Assuming it was not suppressed, as children, this is something we once did naturally. We expressed ourselves by crying, lashing out or shouting. Yet over time we’re taught to suppress these emotions in any situation because they’re not socially acceptable. We’re given a set of rules by school, parents and employers. Rules on life and how things should be done, but these are imposed upon us by people who don’t always have the experience or knowledge to be giving them. Yet it doesn’t mean we need to suppress them altogether. But that’s what we end up doing. And that’s where we make the big mistake. Some people get through life without questioning this, others experience some sort of crisis that shakes them out of the bubble they’ve been in all those years. To deal with the pain and confusion we often turn to drinking, take drugs, have lots of sex, spend hours in the gym, shop, overwork or find all sorts of other ways to distract ourselves in attempt to forget and blot out the confusion, disappointment and inability to manage our emotions.
But these external solutions do not work. Ignoring our emotions or pretending we don’t have them just doesn’t work long term. You may get away with it for a while, but not forever. Emotions (energy in motion) usually appear every second of every day and whilst that the energy is always present, we might not always feel it, notice it, or want to notice it. And because we don’t take the time to understand them, we tend to decide that what we’re feeling is all someone else’s fault. We believe other people to be the cause of our unhappiness.
The most important transition you’ll ever make
Yet it’s us creating these emotions in response to what may have been someone else’s poor behaviour. When you realise it’s you creating these emotions within yourself, you go from victim to taking responsibility. And this is a massive transition. Alan Watkins suggests it’s the most important transition you’ll make in your life.
To do this effectively you need to know what emotions you are feeling. Name them. Objectify them. And only then can work through them and begin to control them more effectively, rather than allowing them to constantly control you. Notice what you are feeling, name it, be objective about it and in doing so, you’ll be able to work towards feeling something altogether more positive.

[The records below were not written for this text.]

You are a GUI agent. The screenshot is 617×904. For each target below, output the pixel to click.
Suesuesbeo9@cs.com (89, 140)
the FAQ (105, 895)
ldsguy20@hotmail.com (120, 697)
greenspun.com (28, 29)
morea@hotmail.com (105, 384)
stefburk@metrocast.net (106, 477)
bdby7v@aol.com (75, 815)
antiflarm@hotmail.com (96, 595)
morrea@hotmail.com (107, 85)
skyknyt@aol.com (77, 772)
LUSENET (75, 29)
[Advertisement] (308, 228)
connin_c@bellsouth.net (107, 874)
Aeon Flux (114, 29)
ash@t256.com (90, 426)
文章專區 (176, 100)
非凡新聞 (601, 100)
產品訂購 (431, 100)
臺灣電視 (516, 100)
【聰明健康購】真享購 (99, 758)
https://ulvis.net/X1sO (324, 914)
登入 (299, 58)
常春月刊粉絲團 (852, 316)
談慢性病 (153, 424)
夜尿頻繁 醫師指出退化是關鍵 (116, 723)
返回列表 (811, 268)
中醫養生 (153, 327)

Once you’ve practiced this, take what you’ve learned out into social or work situations. Simply become more aware of what you are feeling and don’t let your emotions run away with you, but rather learn to notice and observe them as they arise. This is important — you don’t bury them, you observe them and observe yourself — almost as if you were looking down upon yourself as the actor in your own scene, your own play. Once you’ve become adept at this, you’ll be able to manage yourself in any situation, positively and healthily. The simple act of allowing yourself to fully feel things as they come up, tends to mean you’ll be able to let them go of them far more easily. We often complicate the situation by analysing, when all we really need is to do is just allow.
Why it matters in the workplace
James Pennebaker has done 40 years of research into the links between writing and emotional processing. His experiments revealed that people who write about emotionally charged episodes experience a marked increase in their physical and mental well-being. Moreover, in a study with the Academy of Management of workers recently made redundant, he found that those who delved into their feelings of humiliation, anger, anxiety, and relationship difficulties were three times more likely to have been reemployed than those in control groups
So rather than let life push you along on a wave of constant ineffective and damaging emotions, start to acknowledge them, feel through them and take control of them. By doing that you’ll find you’ll be able to radically change your life.